(1) Prove $$\sqrt[n]{y_1...y_n} \ \leq \frac{y_1+...+y_n}{n}$$ where $y_1, ..., y_n\in (0,\infty)$
My attempt: I was thinking of using Jensen's inequality with the convex $\phi(t)=e^t, \ X={x_1, ..., x_n},\ \mu(x_i)=\frac{1}{i}$. Am I on the right track? I'm also not sure how to proceed from this.
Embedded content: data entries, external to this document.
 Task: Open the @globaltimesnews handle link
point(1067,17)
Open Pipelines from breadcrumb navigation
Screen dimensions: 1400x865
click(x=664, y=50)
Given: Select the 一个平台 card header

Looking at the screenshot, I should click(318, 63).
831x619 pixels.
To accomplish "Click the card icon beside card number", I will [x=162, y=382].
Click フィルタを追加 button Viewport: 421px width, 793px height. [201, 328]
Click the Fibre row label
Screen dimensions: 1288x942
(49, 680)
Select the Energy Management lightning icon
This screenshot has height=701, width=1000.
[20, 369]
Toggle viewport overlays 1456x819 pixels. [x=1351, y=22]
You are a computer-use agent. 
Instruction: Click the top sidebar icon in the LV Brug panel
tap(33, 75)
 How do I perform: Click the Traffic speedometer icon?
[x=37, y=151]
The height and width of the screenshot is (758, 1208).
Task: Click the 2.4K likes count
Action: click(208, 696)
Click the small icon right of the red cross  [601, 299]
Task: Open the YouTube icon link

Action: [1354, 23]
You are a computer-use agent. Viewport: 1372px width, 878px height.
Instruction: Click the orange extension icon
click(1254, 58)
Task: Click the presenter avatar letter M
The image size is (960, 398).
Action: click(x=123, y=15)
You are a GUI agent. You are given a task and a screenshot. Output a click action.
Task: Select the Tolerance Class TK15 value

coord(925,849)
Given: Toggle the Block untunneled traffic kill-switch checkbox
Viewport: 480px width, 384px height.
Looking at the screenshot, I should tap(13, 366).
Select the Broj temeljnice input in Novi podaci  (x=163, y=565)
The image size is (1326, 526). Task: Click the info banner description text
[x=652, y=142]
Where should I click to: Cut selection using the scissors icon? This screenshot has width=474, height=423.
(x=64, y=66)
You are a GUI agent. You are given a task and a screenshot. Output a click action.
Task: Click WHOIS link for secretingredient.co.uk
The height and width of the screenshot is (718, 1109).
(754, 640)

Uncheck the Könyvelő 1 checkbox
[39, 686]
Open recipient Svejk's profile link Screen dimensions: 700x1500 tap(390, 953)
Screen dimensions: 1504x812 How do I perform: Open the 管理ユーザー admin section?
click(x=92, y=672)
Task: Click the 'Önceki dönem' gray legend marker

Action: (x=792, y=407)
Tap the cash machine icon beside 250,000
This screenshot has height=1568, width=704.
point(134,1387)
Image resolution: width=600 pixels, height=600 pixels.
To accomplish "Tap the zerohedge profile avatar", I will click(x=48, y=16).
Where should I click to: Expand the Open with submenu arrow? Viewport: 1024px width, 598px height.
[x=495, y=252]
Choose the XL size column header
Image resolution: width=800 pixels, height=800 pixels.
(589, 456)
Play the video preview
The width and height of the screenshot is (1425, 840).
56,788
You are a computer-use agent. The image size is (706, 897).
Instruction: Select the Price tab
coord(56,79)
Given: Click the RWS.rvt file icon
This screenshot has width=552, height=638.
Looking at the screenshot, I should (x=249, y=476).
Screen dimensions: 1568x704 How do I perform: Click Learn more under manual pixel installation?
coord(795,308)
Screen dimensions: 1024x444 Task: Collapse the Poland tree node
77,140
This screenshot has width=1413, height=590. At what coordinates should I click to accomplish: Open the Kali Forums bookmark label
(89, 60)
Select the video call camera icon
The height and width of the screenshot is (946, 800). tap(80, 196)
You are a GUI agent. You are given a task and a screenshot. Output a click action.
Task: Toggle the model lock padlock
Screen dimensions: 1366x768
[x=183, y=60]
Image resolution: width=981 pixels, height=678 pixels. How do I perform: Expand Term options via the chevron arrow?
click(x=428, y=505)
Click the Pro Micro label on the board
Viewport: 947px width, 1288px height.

(2) Prove $$y_1^{\alpha_1}...y_n^{\alpha_n} \ \le \alpha_1 y_1 + ...+ \alpha_ny_n$$ where $\sum_{i=1}^{n}\alpha_i = 1$
On
Since $$y=\ln(x)$$ is strictly concave we have $$\ln\sum_{i=1}^{n}\alpha_ia_i\geq \sum_{i=1}^{n}\alpha_i\ln(a_i)=\ln\prod_{i=1}^na_i^{\alpha_i}$$ and since $y=\ln(x)$ is strictly increasing then follows $$\sum_{i=1}^{n}\alpha_ia_i\geq \prod_{i=1}^{n}a_i^{\alpha_i}$$ For the proove of the inweighted $AM-GM$ substitute $$\alpha_i=\frac{1}{n}$$
Take $\log$ both sides and use concavity for $\log$ that is
$$\frac {\sum \log x_i}{n}\le \log \left( {\frac{\sum x_i}{n}}\right)$$